I press my fingers against my chest, just beneath my ribs. Something is in there. I don’t know what. I don’t know if I can grab it, or pull it out.

“Just lie down,” he says. “I’ll make this part easy.”

He hovers just at the edge of my reach but I can’t hit him.

How can I kill him?

How can I catch him?

“I don’t want to die,” I say. “I can’t die.”

“We all die,” he says, hovering closer. “Put down your weapons. This isn’t the end, I promise.”

I shiver, setting down my swords. He knows that I’m trying to set a trap, but he approaches anyway. He’s confident in himself, stepping across the barrier between us, and reaching out for me.

He sets a hand on my shoulder, his grip is much too tight. His eyes glow and ice washes through my skin.

“Enough,” I say, threading him with æther. “Stand still.”

My command sends a shudder through him, and though he fights me, he is not as powerful as the last one I tried to grip in the same way. I still don’t know how long it’ll last. I take up my sword, and I thrust it into his chest.

The flames burst through him. He opens his mouth and tries to speak, but nothing comes from him. He falls into nothingness before I can ask anything. Maybe I should have captured him and forced him to tell me all his secrets, but I don’t have the time.

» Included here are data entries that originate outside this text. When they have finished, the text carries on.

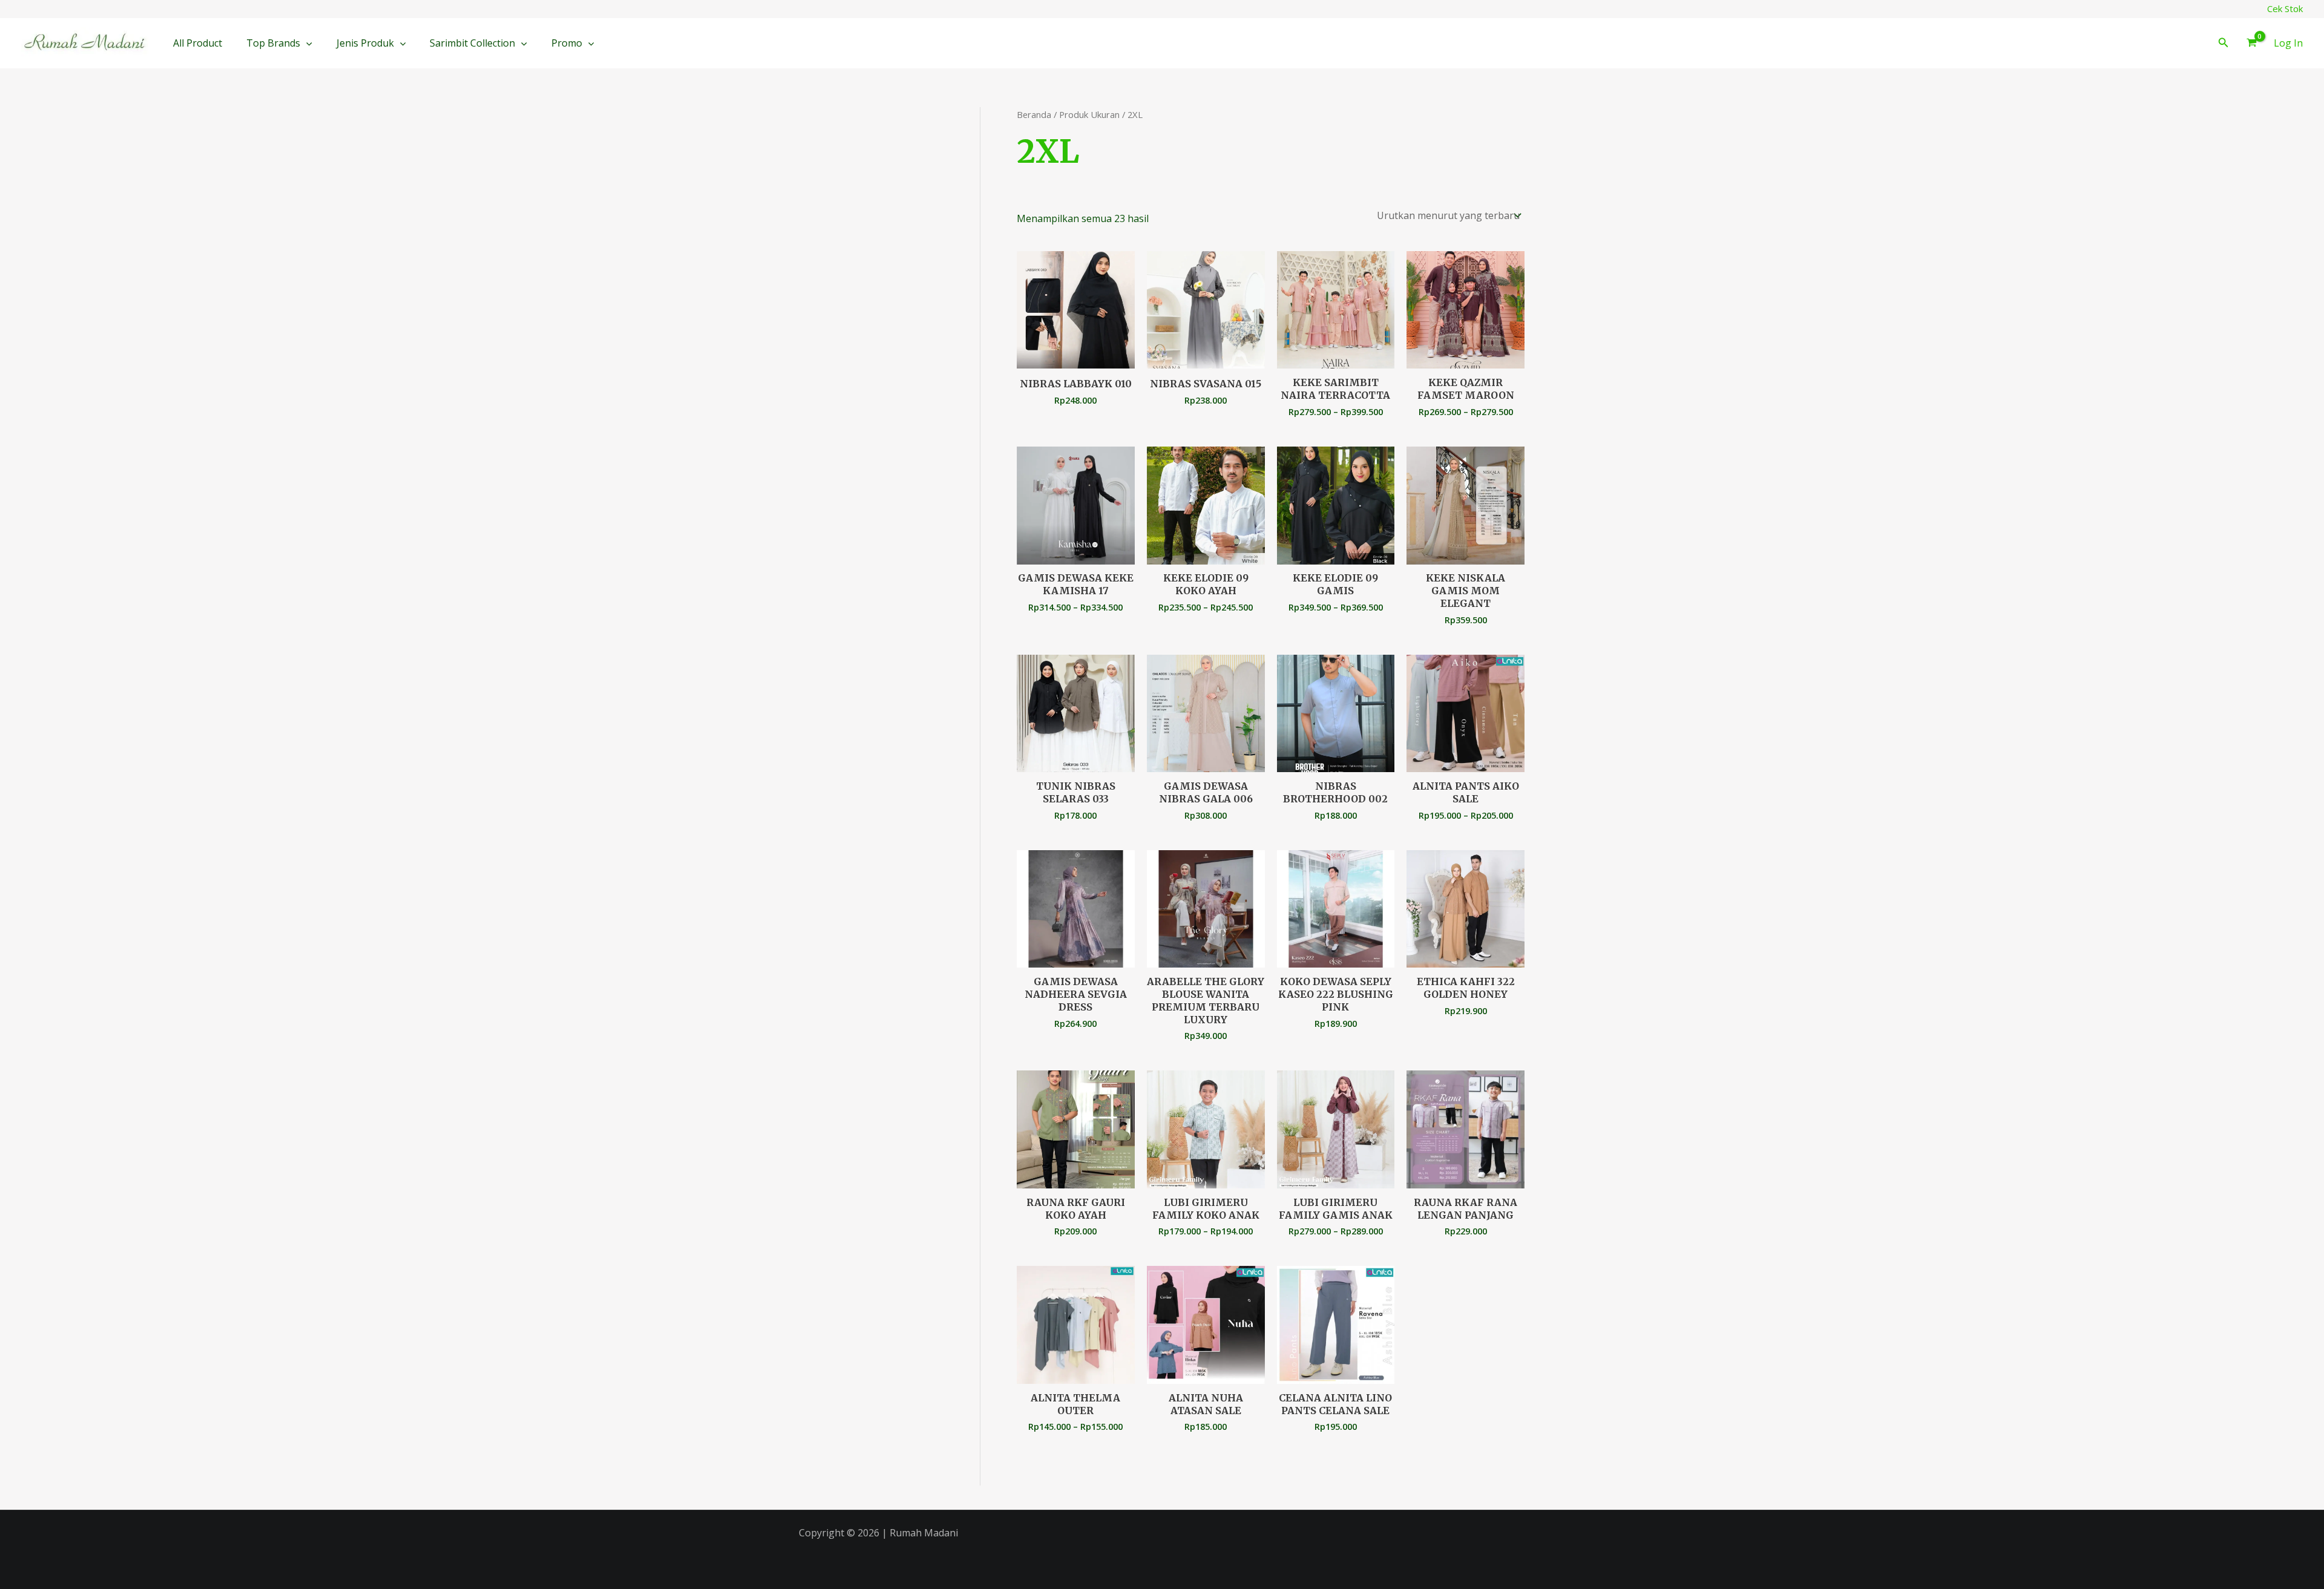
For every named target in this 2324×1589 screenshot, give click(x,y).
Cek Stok (2285, 8)
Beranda (1034, 114)
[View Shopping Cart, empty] (2251, 43)
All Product (197, 43)
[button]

The pain in my chest eases. I probably should have delayed killing him, and ordered him to stop his magic, but it seems that killing him fixed the problem anyway.

I take up my swords and chase after Anna and Olive. Their group has slowly grown, heading out and away from this area, but they’re coming to a stop now. Ahead of them, another group led by another robbed man is speaking with a tall figure in a set of heavy armour.

With only a few words shared, the knight swings his sword. It may not be as large as an adamant weapon, but it’s enough. He cuts through the group, the robed figure and four people behind him all split in two, he slashes again, and more fall.

They blast him with light, and some even toss fireballs, but they flash off his metal armour. The priest, separated from his legs, reaches out for the knight glowing with strange magic and holding him in place for long enough that the rest can scatter and escape.

The knight thrusts down, killing the priest, before turning to look at the group with Anna and Olive.

I jump, grabbing windows to help throw myself higher, when I hit the roof, I sprint for them. I charge, while the knight slowly approaches the group, dark vampires clinging to the darkness, ready to catch anyone who strays from the light. The corpses spread around the town start to stand, they move even without my magic to guide them.

What is happening here?

I dive onto the knight from above, thrusting both swords down at him.